Monday, 7 March 2005

Employment Law Bulletin

This short, but important, point has been considered by the EAT in Dattani v Chief Constanble of West Mercia Police.

The EAT held that evasive, incorrect, or nil replies to questions asked in a race discrimination case can lead to drawing an inference of discrimination under s65 of the Race Relations Act 1976, even if the questions were not asked under the statutory procedure.

This conclusion was reached on two grounds. First, construction of s65, which refers to questions posed by an aggrieved person "whether in accordance with an Order under sub-section (1) or not" (that being the subsection enabling the Secretaty of State to prescribe forms for the questionnaire) - see para. 43.

Second, on policy grounds. The EAT held that "a respondent, asked a direct question in writing by an aggrieved person, who fails to respond, or does so evasively, ought to be treated in the same way irrespective of whether a question has been asked under the statutory procedure." (para. 44)

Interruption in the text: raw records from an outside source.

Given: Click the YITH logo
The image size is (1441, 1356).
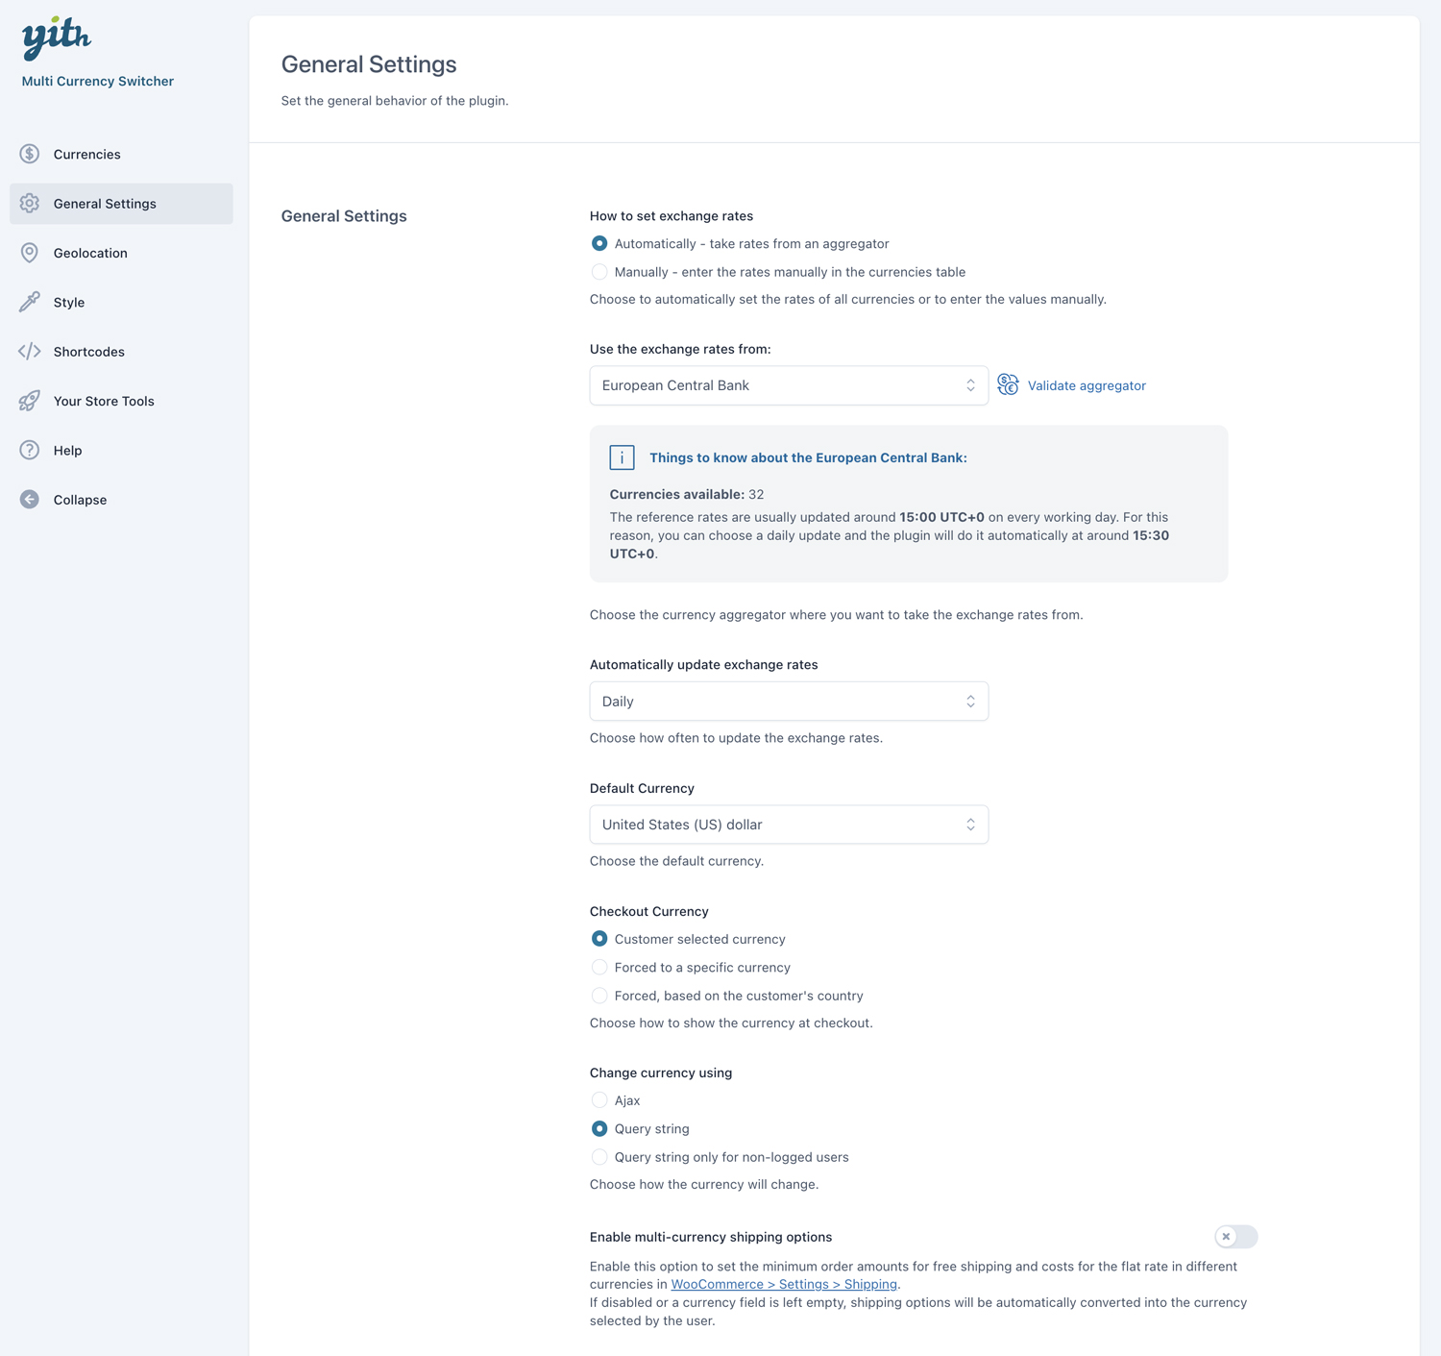Looking at the screenshot, I should tap(57, 38).
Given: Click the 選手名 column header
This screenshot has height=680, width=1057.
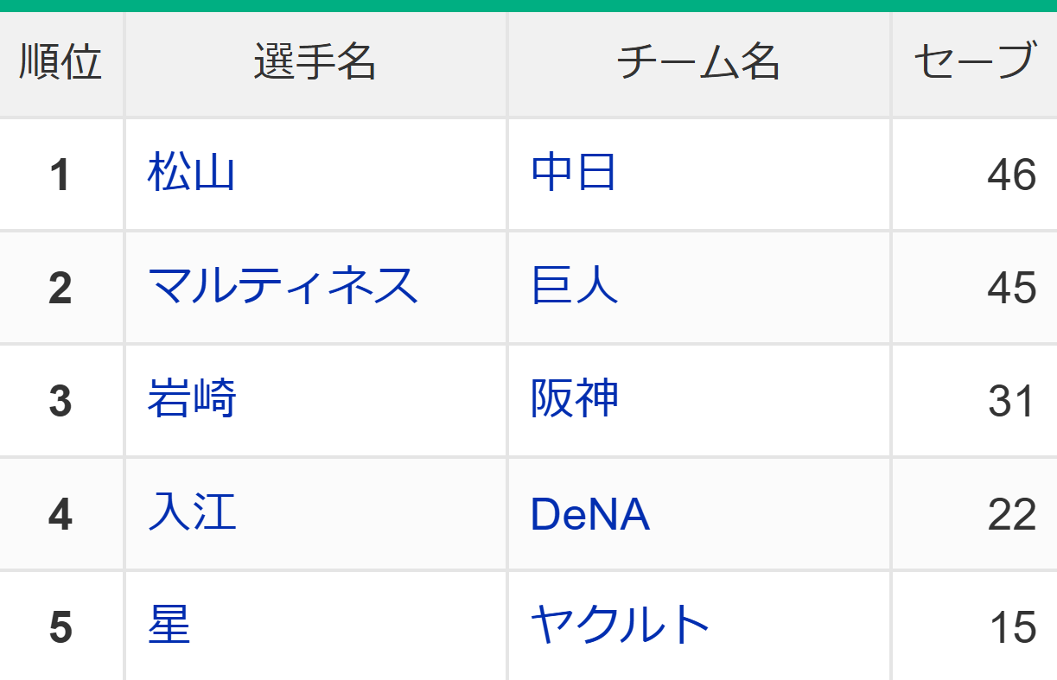Looking at the screenshot, I should pyautogui.click(x=315, y=64).
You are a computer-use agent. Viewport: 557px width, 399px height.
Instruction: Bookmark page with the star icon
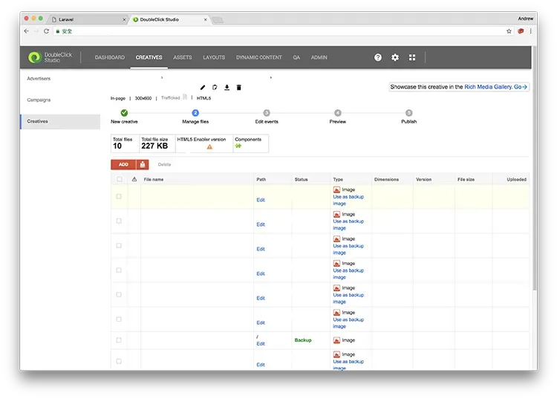509,31
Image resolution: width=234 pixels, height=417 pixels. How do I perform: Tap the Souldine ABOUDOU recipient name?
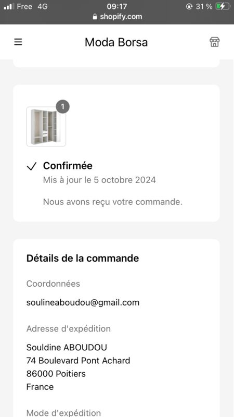67,347
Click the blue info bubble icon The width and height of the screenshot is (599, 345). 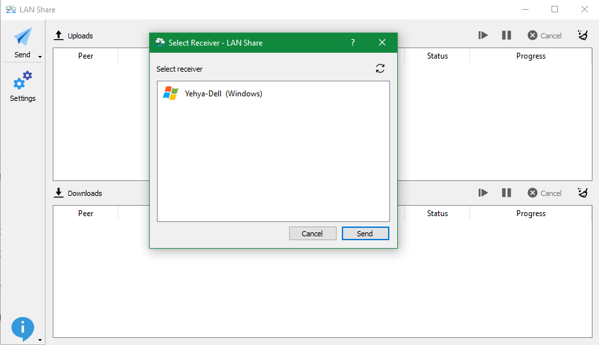tap(23, 328)
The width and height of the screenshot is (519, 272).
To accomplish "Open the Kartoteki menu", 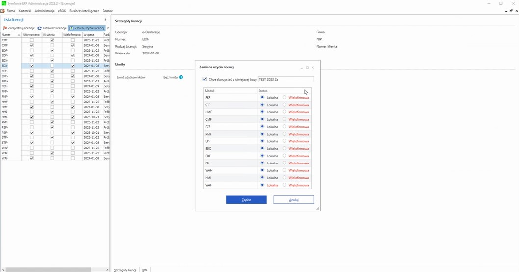I will pyautogui.click(x=25, y=11).
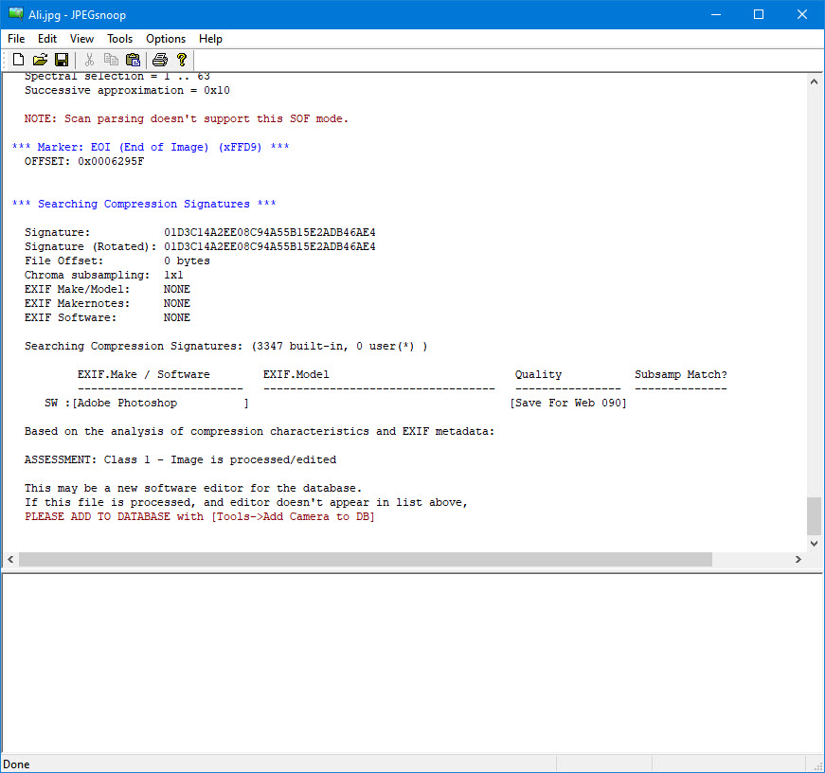Open the Options menu
The height and width of the screenshot is (773, 825).
tap(166, 39)
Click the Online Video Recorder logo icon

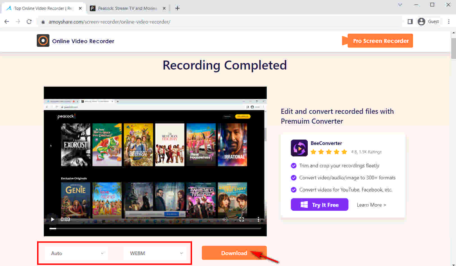click(x=43, y=41)
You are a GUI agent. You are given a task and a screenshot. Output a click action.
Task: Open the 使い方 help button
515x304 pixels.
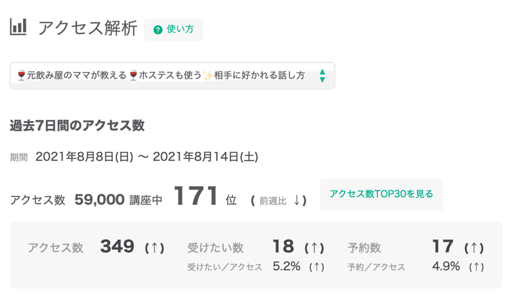pyautogui.click(x=174, y=30)
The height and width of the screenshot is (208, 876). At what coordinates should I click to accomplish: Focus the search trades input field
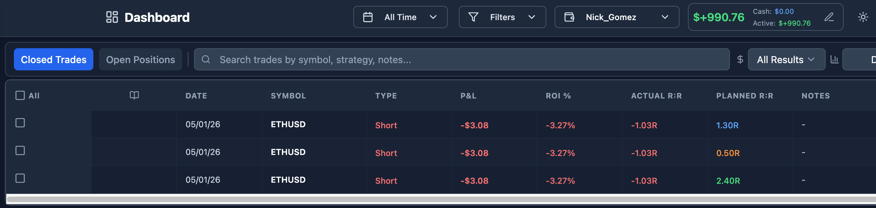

This may have an adverse impact on employers who are unfamiliar with the legal process, as a statutory questionnaire contains an express warning that evasive or equivocal replies can lead to the drawing of an adverse inference, so the employer is put on notice. A question in a letter is unlikely to contain such a warning. Having said that, this is undoubtedly the correct result bearing in mind that s65 was drafted long before the reversal of the burden of proof, and the reversal of the burden of proof means that every inconsistency by an employer is liable to be seized upon by an employee as grounds for drawing adverse inferences.